Just when marketers
begin to really understand Search
Engine Optimization, it changes. Not a huge surprise as it is one of the
leading tools in digital marketing, an ever changing apparatus.
Christine Birkner
reports for Marketing News on the six new rules for SEO in 2016. Birkner sites
the director of audience development at Moz, Cyrus Shepard, as he discusses the
declining importance of simply getting a click on an ad. Shepard notes that
advertisers are now able to track a viewer’s activity after a click, making the
activity following the click more important than the click itself. Marketers
must have a clear intention of what
they desire from users to be able to track success more closely.
Next, is the diminishing importance of keywords for
a SEO campaign. As Google’s technology improves, the ability to decipher
between quality matches and flukes is becoming simpler. Today, instead of
having to put a keyword multiple times within your ad/article/website, Google
is able to better determine the relevance to a consumers’ search query. With
that, search queries are typically (75%) between three and five words long
which can help marketers know what to include in their content.
User experience is becoming more and more important as the
amount of information in the digital world continues to expand. Original
content is far better than re-used content. It’s as if the consumer is a
self-centered teenager who believes the world revolves around them; the more
marketers can make a user’s experience precise and tailored to their liking,
the better.
In the same way that
original content is superior, unique
images are preferred by users as well.
Martin Laetsch (director
of online marketing at Act-One Software Inc.) has discovered that there has
been a significant difference in the size
of articles that are successful as of late.
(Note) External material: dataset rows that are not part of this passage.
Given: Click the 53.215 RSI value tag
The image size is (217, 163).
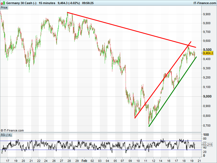Looking at the screenshot, I should point(208,145).
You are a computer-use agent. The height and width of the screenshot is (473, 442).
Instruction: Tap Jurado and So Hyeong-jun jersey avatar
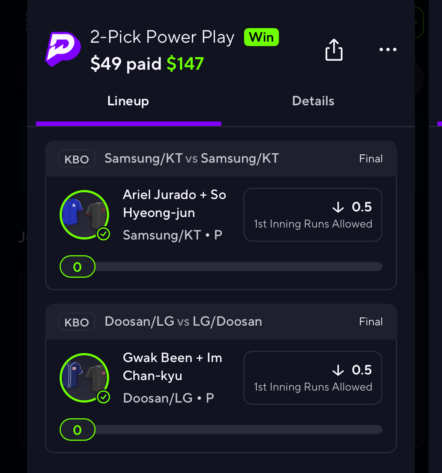84,214
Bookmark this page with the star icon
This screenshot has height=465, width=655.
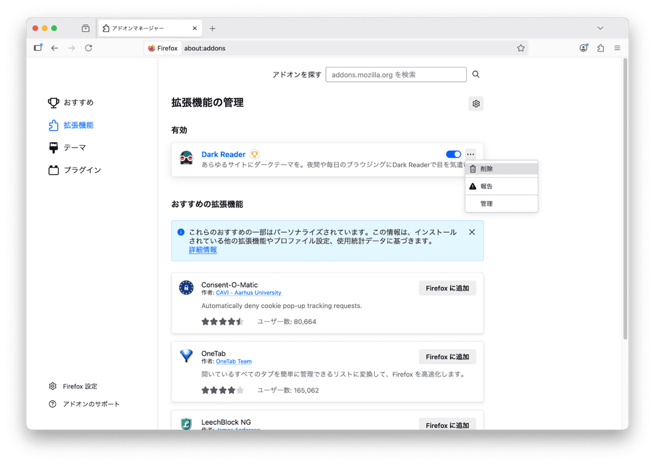[x=520, y=48]
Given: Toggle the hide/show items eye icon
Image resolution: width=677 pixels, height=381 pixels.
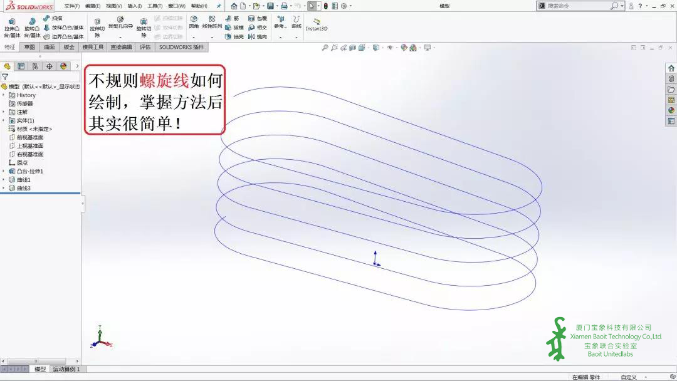Looking at the screenshot, I should [x=390, y=48].
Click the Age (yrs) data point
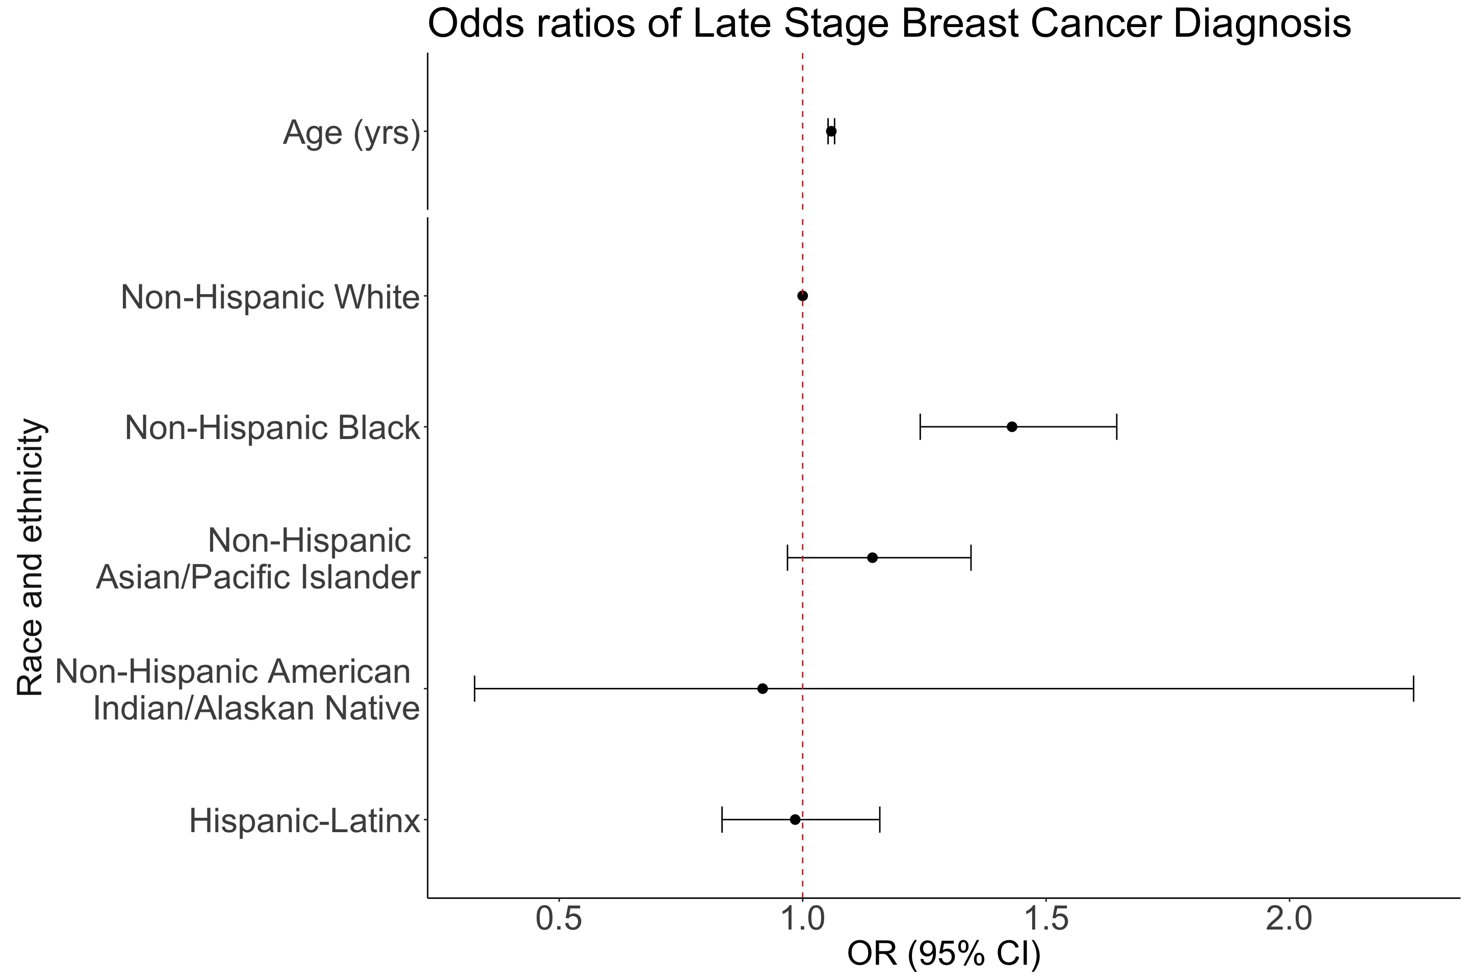The image size is (1468, 979). tap(831, 131)
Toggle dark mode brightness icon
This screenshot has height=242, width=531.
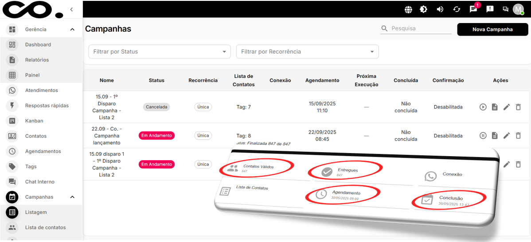pyautogui.click(x=424, y=9)
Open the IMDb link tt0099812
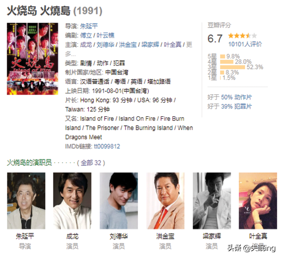The image size is (282, 258). pos(107,146)
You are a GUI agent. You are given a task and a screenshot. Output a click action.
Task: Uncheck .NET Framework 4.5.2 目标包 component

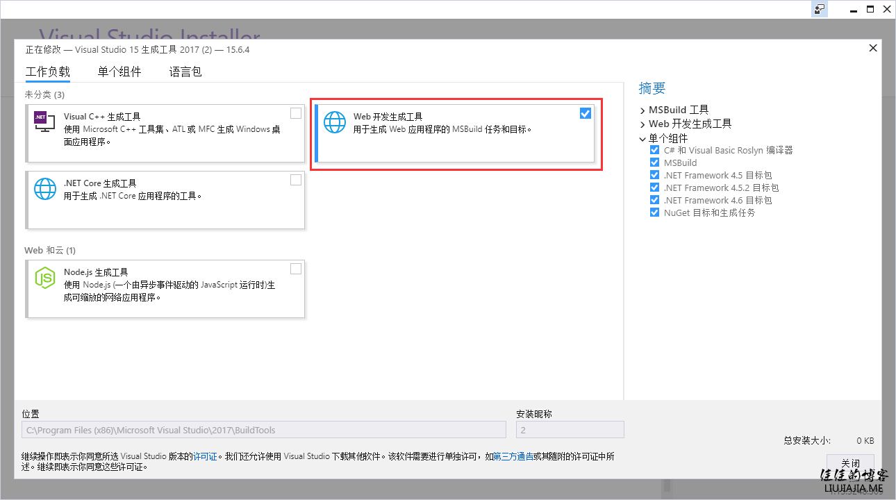654,188
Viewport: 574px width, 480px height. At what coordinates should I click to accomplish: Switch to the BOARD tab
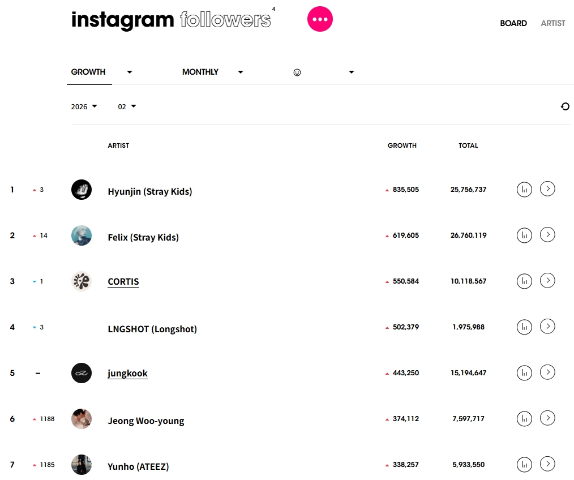[513, 23]
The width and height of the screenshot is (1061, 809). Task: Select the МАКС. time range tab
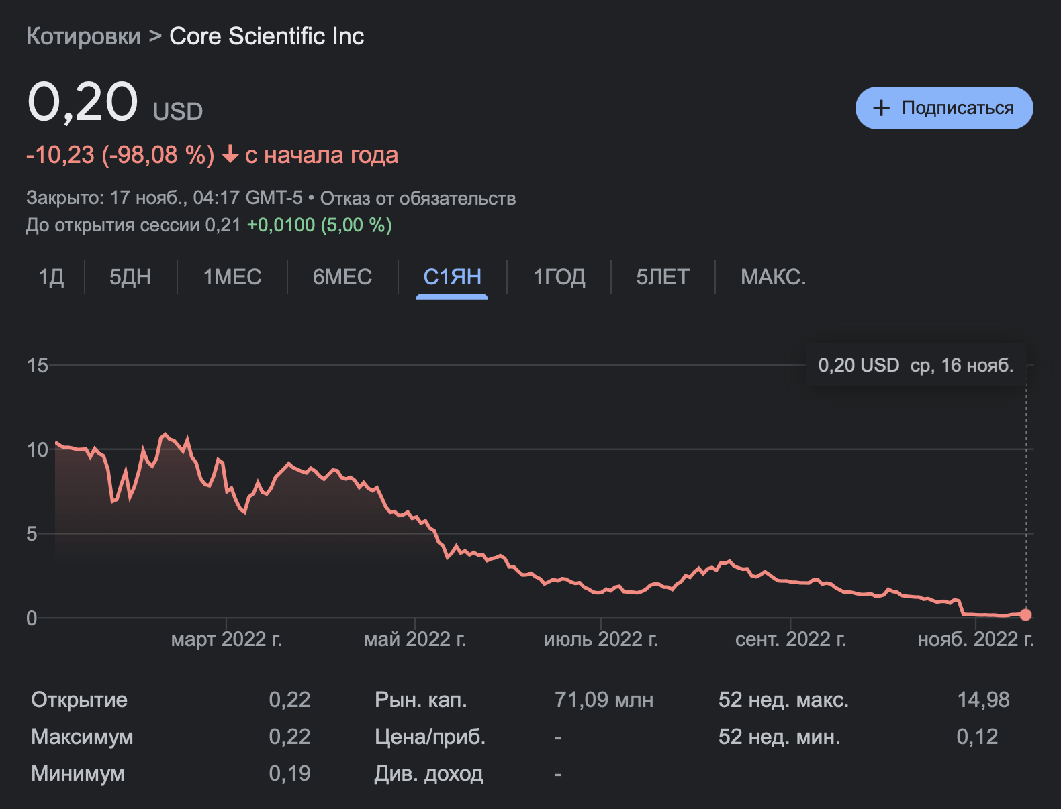tap(773, 277)
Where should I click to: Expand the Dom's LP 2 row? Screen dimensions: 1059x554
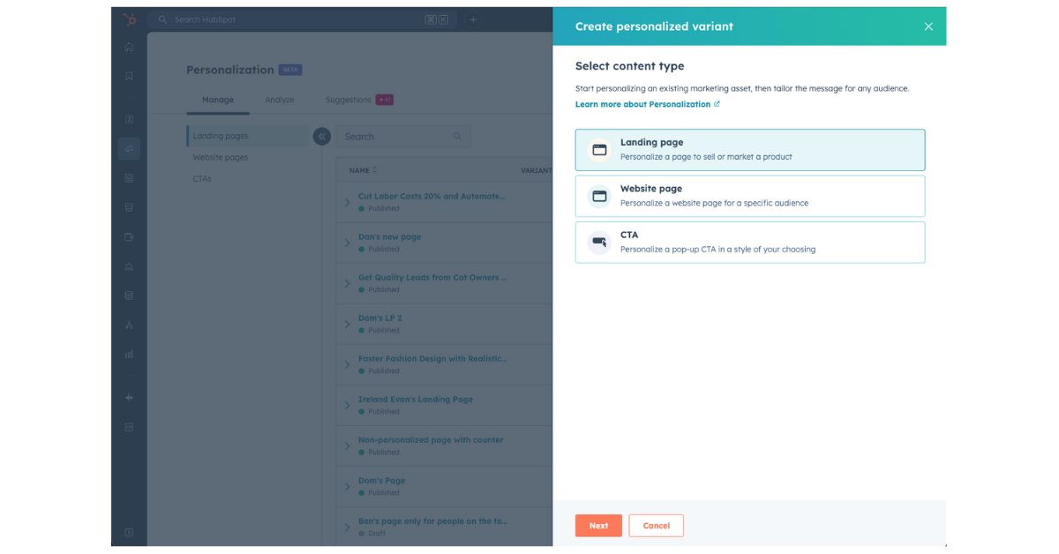[349, 324]
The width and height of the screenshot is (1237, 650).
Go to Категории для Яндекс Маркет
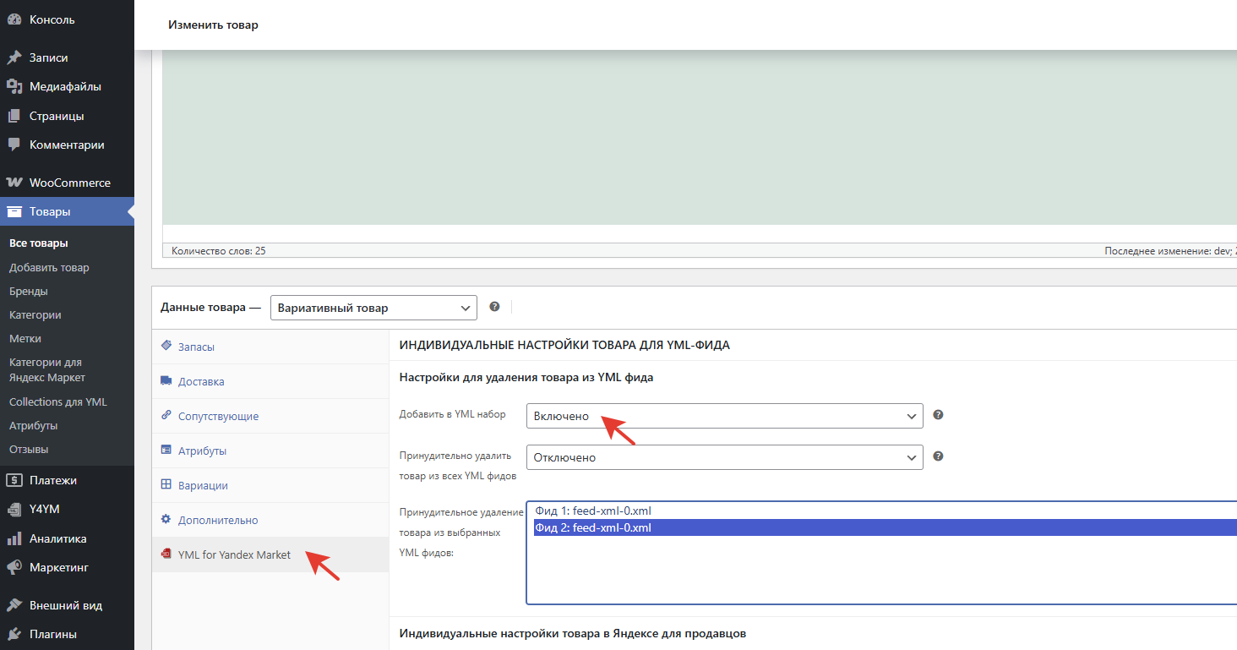[47, 369]
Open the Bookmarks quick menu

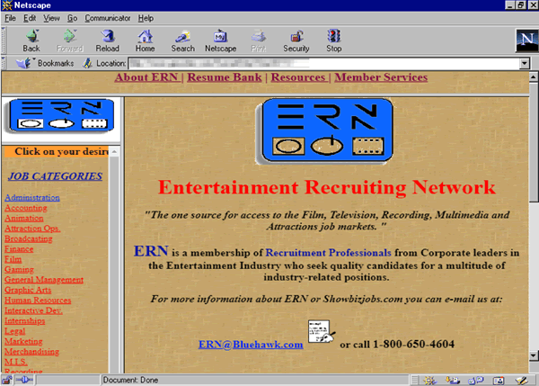point(48,63)
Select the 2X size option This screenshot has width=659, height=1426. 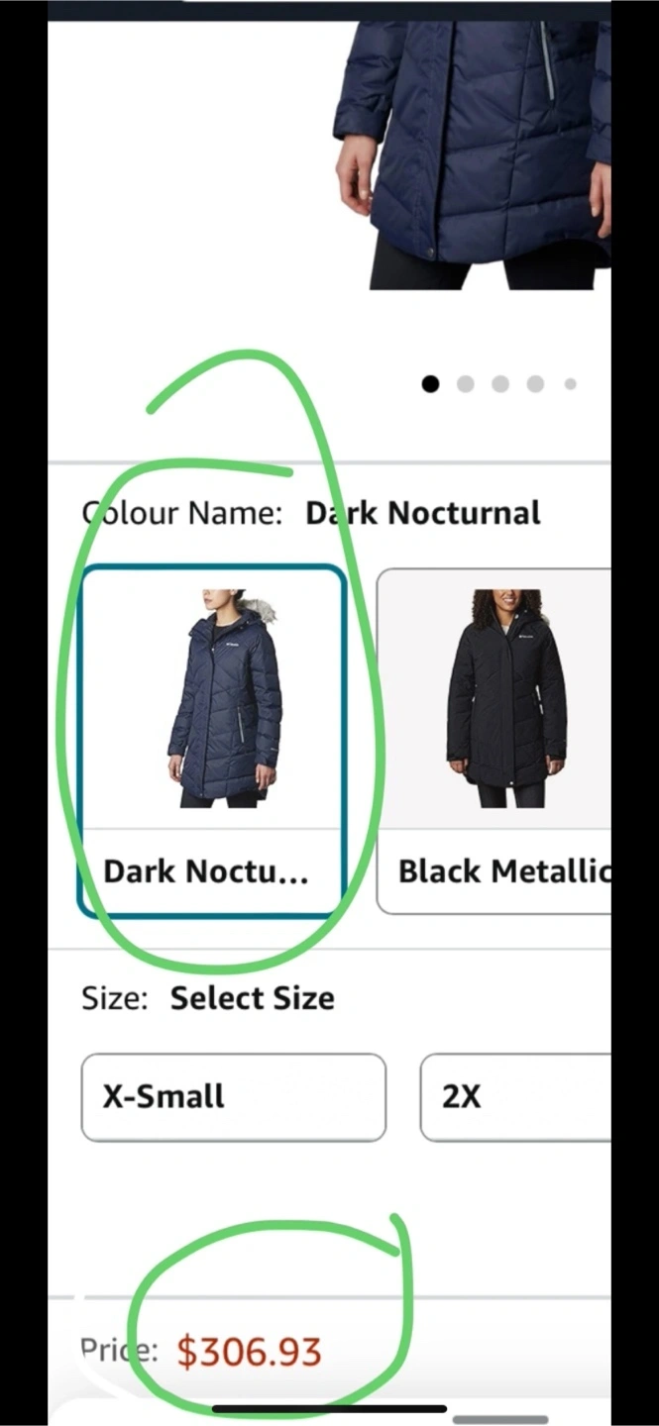point(515,1097)
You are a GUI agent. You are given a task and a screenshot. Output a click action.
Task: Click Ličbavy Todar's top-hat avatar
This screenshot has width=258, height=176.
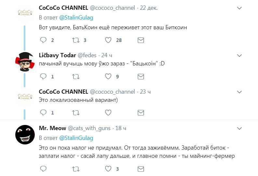point(25,61)
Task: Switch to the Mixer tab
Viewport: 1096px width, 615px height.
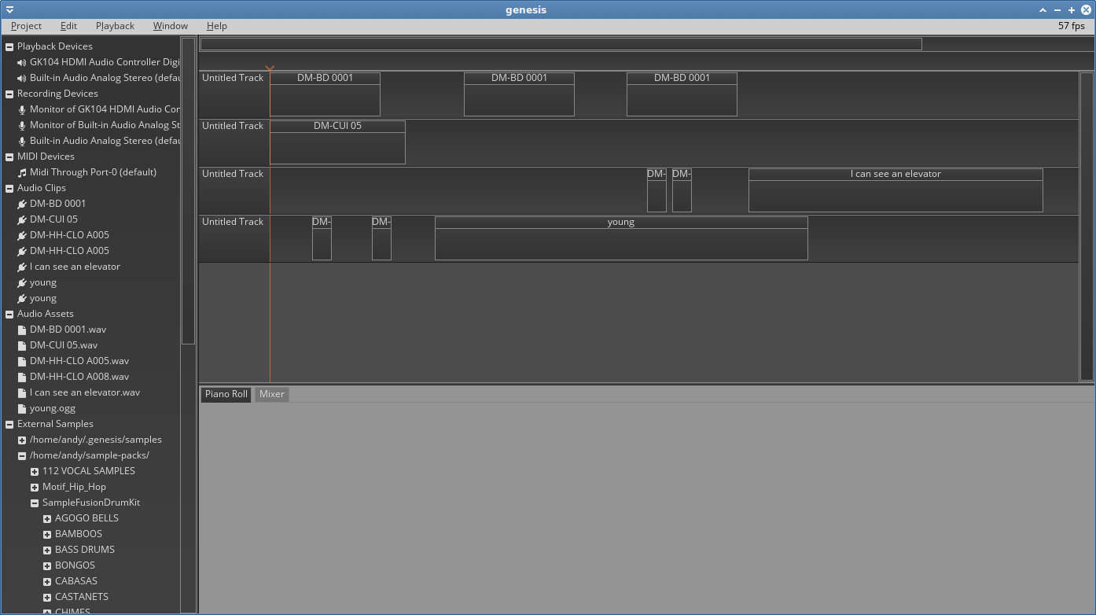Action: (x=271, y=394)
Two or three years ago, a 300 word page was a pretty common length. Now,
Laetsch is noticing the popularity of 1,200 to 1,500 words performing better in
search.
Optimizing for mobile might be an obvious rule of SEO, but it is a
very important one. With users consistently utilizing mobile devices, marketers
are required to adjust.
Birkner quotes Shepard
saying, “In the past, it [SEO] was about marketers trying to promote what they
wanted people to see. Today it’s about delivering what people actually want to
see…” SEO is fitting in with other forms of marketing by encompassing the
attitude that it’s all about the audience. Laetsch puts it well when he says,
“It doesn’t matter how high you rank if your target audience goes to your site
and they’re not happy.”
While clicks are great, it’s what happens after the click that truly matters.